Trevor tried to shush Eliza, whipping his head around to look for people in the window and door of their trailer. Hank didn’t know about this hiding place, right under his stupid fucking nose. He figured sympathetic neighbors were hiding his kids, even though he’d put fears worse than God into them and now, none of ’em would even so much as look at the Wolff kids.

Trev bent down so he was closer to Eliza’s eye level. “It’s okay. We gotta get under there for awhile and then when Hank passes the fuck out, we’ll come back in. Come on, Eliza. You’ll like it under here. Me and HJ fixed it up. We got bottled water and maybe there’s some cookies left, too.”

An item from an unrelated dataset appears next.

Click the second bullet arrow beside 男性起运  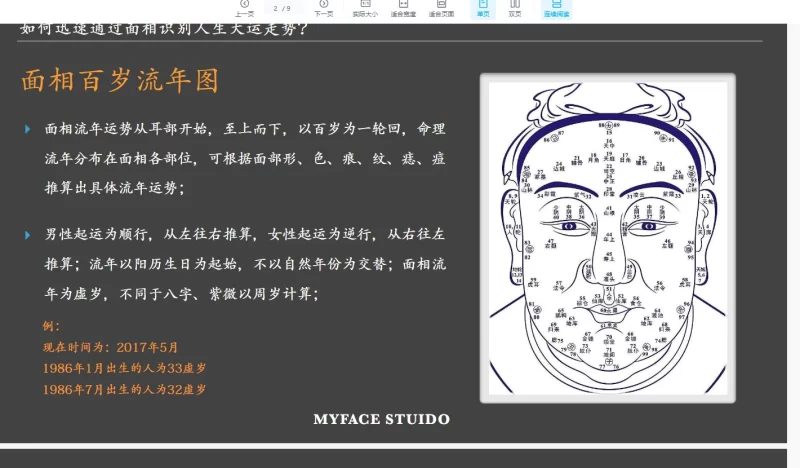click(x=27, y=235)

“When I grow up,” Eliza said, her voice rising again. Trevor waved it down. She whispered, “I’m gonna play the violin. I’m gonna go all over the world. And I’m never gonna be scared again.”

Trevor swallowed down the impulse to cry. She was fucking eight years old. That was too fucking young to want to run away.

Then again, HJ was nine. He was eleven. Jeremy was twelve. They were all too fucking young to have to face this shit.

A crash came from inside the trailer. With a terrified squeak, Eliza dove for the hiding space. Trevor followed on her heels, not wanting to know if that had been Jeremy or their mother who’d just gone flying.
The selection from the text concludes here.